All studies included in this meta-analysis did not report full outcome measure data. They only reported the results based on the number of participants with different responses to the treatments. Moreover, the follow-up period of all studies was only 28 days; thus, tolerance of ISDN over time would not be estimated. Tolerance of ISDN was not adequately considered in past meta-analyses of (even) western medicine RCTs.

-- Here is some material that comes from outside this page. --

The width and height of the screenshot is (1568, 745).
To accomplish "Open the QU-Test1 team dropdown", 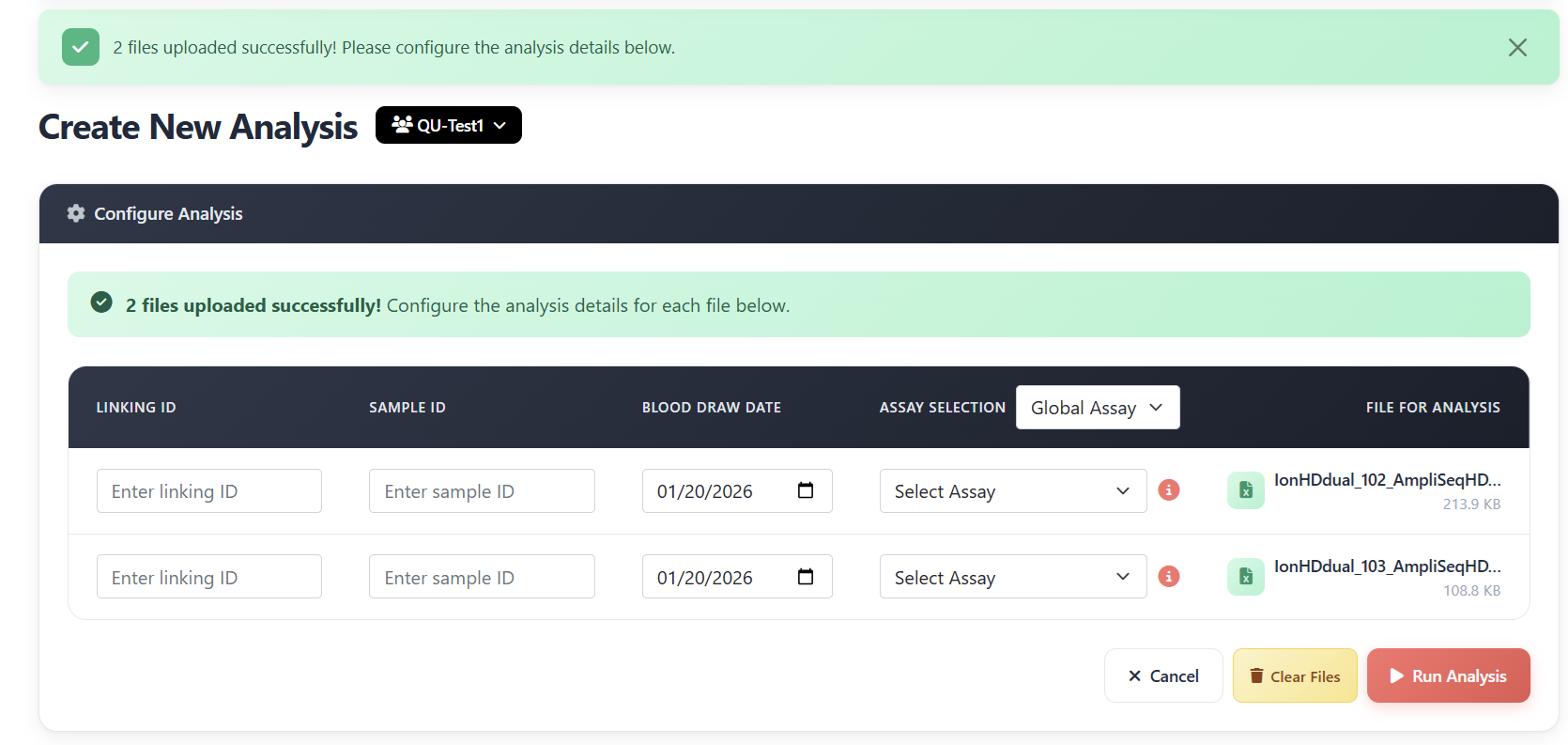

This systematic review included the studies comparing XXK and ISDN and excluded the studies with combined drugs. The dosages of XXK were in accordance with recommended dosages (two pills each time, three times a day) of the manufacturer. Daily dosages of ISDN ranged from 30 mg to 60 mg. The guideline of ACC/AHA 2002 suggested the oral dosage range of ISDN to be 5–80 mg each time twice or three times a day. A previous study [41] found that high dosages of ISDN were not better than low dosages of ISDN in treating angina pectoris. The interpretation of the trial results in this systematic review would not be complicated by the combined use of DSP or ISDN with other drugs.

Incidence of AEs due to XXK (1.30%) was lower than those due to ISDN (17.42%). All seven included studies did not report AEs in a standard format. Three studies did not report AEs at all. Thus, the safety of XXK could not be thoroughly evaluated although it is well appreciated in the research community that RCTs should report AEs properly [42].

5. Conclusion

The meta-analysis of eligible but limited RCTs demonstrates that XXK seems to be more effective than ISDN in treating angina pectoris. Further RCTs of high quality are warranted to be conducted for update of the results of this meta-analysis.